Game Design, Programming and running a one-man games business…

Odd Size Monitors

I develop on a PC with 2 monitors. 1 is a 21 inch iiyama monitor and the other is a 24 inch iiyama. They are both great, but they are different sizes, and resolutions. There is a tiny part of me that thinks this is inconvenient enough to justify buying another 24 inch one. There is also the rest of me, the rational me, that knows this is nonsense.

Maybe I’m just in an irritable mood. My local council was supposed to rule on our solar-panels planning application yesterday. They did not do so. It’s still undecided, despite us originally submitting it in OCTOBER 2010, and there being zero objections.

One day, the useless, time-wasting, lazy idiots that work in such places will be thrown into the real world to get a real job in the private sector, and it will be like a hurricane has hit them.

Bah.
Work trundles along on mystery next game. It looks quite nice now, and the tools almost work, which means one day I’ll have proper maps and units in there. One day, there will be screenshots. One day :D

 


8 thoughts on Odd Size Monitors

  1. On mismatched monitors: personally, I just get a kick out of having a non-rectangular desktop ;)

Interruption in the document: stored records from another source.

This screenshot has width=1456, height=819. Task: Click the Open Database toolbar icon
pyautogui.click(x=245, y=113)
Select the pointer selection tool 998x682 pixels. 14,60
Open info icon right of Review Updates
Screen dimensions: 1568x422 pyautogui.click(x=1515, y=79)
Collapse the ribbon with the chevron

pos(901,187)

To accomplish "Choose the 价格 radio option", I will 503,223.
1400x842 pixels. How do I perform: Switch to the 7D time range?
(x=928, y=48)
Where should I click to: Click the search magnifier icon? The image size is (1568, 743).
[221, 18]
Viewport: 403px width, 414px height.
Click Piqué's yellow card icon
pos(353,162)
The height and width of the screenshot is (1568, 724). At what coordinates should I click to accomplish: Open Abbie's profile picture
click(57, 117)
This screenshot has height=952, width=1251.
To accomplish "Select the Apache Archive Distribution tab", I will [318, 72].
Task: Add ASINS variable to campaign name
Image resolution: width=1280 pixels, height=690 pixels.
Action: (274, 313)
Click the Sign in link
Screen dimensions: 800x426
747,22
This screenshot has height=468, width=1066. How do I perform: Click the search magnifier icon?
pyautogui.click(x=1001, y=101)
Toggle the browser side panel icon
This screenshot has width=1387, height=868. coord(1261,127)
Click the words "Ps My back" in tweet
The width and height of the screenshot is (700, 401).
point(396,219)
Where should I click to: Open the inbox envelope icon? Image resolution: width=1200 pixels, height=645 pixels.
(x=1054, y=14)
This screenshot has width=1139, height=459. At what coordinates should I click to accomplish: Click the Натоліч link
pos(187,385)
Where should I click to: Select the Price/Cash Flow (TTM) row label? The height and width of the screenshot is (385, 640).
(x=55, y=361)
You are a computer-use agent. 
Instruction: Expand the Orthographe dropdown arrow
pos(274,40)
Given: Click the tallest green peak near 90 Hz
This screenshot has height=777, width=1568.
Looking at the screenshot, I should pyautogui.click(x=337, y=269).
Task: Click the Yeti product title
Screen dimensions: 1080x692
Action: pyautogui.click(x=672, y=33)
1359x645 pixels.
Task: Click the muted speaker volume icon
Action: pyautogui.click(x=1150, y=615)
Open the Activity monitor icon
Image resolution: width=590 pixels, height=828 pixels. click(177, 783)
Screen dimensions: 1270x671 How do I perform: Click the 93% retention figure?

    On bureaucrats… well, thankfully they’re not Vogons! Well, wait…

  2. I’ve found that having mismatched monitors is helpful for design work, as annoying as it is for most other purposes. It forces me to think about different resolutions and aspect ratios.

    One of my alpha testers was a word processing power user that had oriented his widescreen monitor vertically. The results were laughably disastrous.

  3. I’m not working with an odd size, but once I discovered my monitor at work could pivot, I tried it in portrait mode. I switched back after a couple of days, but after I got my Android phone, I had adapted, and now I run my monitor at work in portrait mode.

    I like it for email, where I have a narrow pane for folders on the left, a narrow pane for events and tasks on the right, which makes sense, because they’re both lists, and in the middle, the top half are emails, and the bottom half is the preview. Portrait feels more natural than landscape for that layout.

    It’s also nice for code, where I can see more of the code from top to bottom, though it does limit the ability to have documentation on the side.

  4. Get 2 more 24″ and set yourself a 3-way gaming rig :)

    Glad to see here(Romania) is not the only place where public “servants” are lazy and ignorant.
    Good luck.

  5. I know it’s pretty common these days, in fact I’m certainly in the overwhelming majority (I’d wager that at LEAST 90% of people are having this very issue) but my current resolution is 5760×1080 and Kudos 2 just doesn’t quite fit to full screen (there’s some wasted space on the edges, and I just hate that).

    However I did come up with a reasonable compromise:
    https://picasaweb.google.com/lh/photo/KW7i8c84E4OTsCNBaaKmny1cbwEPm-jx9WBLaOO9Dxk?feat=directlink
    :D

    SomeGuyInABikini, wondering where all the Pepsi’s gone!

  6. Hi Cliff,

    This won’t be game related but –
    It’s odd that in some European countries “green” energy is both accepted and promoted, while other (perhaps more modern) countries and societies get shafted with endless (mindless) bureaucracy.

    This isn’t uncommon in developed and industrialized (more like commercialized) countries, but the situation is made more odd by the fact that Europe is made up of so many countries connected to each other, most of which are developed.

    If you haven’t seen it yet, I recommend you watch “The Age of Stupid” starring the late Pete Postlewaite. It’s nothing you haven’t seen before, but it is interesting and somewhat entertaining for a docu/fiction/drama/mentary.

    Being from North America, I thought that even with the age of your country and somewhat intelligent people, that people there (the UK) would be more open minded to change and weathering social and environmental change especially. It’s obvious that people are still scared and afraid of change though. I guess it’s just a lack of understanding and that applies to everyone world-wide.

    Good luck getting your solar panels installed though. I really do hope it all works out for you in the end.